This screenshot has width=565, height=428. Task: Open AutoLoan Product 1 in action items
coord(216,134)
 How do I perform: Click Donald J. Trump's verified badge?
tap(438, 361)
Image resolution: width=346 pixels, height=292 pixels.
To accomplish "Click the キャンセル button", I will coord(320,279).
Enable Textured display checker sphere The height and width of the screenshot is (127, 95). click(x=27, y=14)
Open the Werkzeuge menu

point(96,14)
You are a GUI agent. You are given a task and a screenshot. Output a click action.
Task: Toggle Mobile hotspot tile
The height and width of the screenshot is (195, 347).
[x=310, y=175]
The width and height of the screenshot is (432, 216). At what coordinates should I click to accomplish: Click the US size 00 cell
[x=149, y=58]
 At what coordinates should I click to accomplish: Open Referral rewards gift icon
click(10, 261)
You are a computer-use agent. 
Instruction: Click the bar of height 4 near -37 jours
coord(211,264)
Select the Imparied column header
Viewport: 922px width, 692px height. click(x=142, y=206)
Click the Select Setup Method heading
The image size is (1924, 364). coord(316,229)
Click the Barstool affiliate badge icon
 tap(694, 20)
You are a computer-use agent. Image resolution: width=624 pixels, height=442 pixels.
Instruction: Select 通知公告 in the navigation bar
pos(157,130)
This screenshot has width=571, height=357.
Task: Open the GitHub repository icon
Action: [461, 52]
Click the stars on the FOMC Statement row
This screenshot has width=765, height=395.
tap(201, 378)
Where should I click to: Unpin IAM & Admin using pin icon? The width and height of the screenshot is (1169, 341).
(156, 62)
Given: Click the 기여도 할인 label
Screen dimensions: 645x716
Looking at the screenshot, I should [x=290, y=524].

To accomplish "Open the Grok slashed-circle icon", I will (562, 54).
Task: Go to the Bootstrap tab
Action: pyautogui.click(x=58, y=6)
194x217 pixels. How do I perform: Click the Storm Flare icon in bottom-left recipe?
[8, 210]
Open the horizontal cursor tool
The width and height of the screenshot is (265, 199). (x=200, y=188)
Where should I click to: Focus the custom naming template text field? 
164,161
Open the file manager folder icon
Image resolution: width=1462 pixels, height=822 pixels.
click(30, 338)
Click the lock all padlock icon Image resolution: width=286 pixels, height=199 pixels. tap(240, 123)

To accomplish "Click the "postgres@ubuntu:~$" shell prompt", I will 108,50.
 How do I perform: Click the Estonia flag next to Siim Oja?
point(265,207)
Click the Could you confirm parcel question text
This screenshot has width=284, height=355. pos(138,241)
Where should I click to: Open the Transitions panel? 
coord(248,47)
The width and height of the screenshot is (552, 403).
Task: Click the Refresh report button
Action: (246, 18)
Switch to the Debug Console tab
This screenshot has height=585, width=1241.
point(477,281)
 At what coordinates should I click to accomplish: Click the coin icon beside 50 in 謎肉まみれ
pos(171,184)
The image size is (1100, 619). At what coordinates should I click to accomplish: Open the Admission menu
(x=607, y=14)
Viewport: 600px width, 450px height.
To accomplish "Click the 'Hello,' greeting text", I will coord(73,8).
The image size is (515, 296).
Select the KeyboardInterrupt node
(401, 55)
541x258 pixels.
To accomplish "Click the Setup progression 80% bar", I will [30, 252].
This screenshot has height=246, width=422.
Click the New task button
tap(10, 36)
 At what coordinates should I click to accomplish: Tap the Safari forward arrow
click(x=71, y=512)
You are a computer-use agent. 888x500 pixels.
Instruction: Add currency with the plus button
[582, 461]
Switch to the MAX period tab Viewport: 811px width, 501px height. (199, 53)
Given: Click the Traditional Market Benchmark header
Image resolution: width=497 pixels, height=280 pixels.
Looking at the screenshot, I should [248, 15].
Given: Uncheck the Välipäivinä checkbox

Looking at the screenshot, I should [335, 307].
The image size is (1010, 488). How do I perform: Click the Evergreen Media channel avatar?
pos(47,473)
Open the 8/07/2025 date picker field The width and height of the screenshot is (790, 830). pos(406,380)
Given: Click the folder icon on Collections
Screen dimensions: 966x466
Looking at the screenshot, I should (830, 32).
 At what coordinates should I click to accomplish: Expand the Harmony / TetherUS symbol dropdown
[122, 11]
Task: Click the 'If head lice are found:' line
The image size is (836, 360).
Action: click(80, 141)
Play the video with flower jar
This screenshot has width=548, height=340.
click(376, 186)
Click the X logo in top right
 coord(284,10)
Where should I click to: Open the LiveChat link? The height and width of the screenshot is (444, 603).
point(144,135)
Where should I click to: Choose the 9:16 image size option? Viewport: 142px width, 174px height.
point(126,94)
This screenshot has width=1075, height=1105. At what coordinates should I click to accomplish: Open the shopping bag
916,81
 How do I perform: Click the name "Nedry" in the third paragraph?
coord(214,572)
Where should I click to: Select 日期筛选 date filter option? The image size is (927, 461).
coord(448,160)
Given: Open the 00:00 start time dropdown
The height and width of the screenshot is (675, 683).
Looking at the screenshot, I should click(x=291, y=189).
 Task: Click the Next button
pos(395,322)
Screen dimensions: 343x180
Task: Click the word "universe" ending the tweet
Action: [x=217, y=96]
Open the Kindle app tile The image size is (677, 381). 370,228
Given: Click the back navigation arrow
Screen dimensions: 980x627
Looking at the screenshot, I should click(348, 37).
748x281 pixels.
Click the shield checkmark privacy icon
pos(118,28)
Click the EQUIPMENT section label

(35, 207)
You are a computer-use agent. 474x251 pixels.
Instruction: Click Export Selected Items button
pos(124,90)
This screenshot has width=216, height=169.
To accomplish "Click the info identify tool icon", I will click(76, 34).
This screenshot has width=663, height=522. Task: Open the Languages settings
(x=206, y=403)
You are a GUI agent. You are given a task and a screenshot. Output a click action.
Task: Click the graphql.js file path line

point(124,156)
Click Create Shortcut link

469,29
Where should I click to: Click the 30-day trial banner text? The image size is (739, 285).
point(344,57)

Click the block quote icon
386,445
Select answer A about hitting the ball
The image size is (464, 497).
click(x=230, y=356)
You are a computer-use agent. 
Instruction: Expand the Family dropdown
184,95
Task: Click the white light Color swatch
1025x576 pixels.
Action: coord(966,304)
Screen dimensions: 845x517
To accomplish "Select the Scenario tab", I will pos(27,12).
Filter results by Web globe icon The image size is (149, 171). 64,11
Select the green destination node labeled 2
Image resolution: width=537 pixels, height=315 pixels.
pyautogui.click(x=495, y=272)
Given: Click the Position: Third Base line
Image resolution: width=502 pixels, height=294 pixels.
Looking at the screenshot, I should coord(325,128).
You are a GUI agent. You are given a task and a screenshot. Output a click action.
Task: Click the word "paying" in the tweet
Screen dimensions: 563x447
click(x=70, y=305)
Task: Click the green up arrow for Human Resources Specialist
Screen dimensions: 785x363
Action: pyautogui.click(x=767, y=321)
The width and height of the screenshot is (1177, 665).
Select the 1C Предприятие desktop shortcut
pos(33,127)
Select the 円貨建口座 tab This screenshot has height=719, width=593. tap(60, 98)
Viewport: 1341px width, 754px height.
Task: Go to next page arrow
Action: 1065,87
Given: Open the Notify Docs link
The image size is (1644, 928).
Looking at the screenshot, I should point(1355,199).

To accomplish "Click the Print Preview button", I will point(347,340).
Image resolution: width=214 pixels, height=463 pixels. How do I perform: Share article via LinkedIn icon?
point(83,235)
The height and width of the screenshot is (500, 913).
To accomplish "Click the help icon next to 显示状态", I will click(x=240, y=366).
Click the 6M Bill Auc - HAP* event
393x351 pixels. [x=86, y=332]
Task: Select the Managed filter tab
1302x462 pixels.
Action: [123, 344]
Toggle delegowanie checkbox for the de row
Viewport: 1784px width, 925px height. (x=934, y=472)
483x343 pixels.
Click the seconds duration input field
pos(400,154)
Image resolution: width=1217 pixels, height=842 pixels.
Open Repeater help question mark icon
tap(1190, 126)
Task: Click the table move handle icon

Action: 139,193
__________________________________________________
[Exercise instructions]: All that is wanted is an exact copy of the lines above from the one with "Task: Select the Managed filter tab" through the one with "Image resolution: width=1217", with both ends included.

[Response to this task]:
Task: Select the Managed filter tab
1302x462 pixels.
Action: [123, 344]
Toggle delegowanie checkbox for the de row
Viewport: 1784px width, 925px height. (x=934, y=472)
483x343 pixels.
Click the seconds duration input field
pos(400,154)
Image resolution: width=1217 pixels, height=842 pixels.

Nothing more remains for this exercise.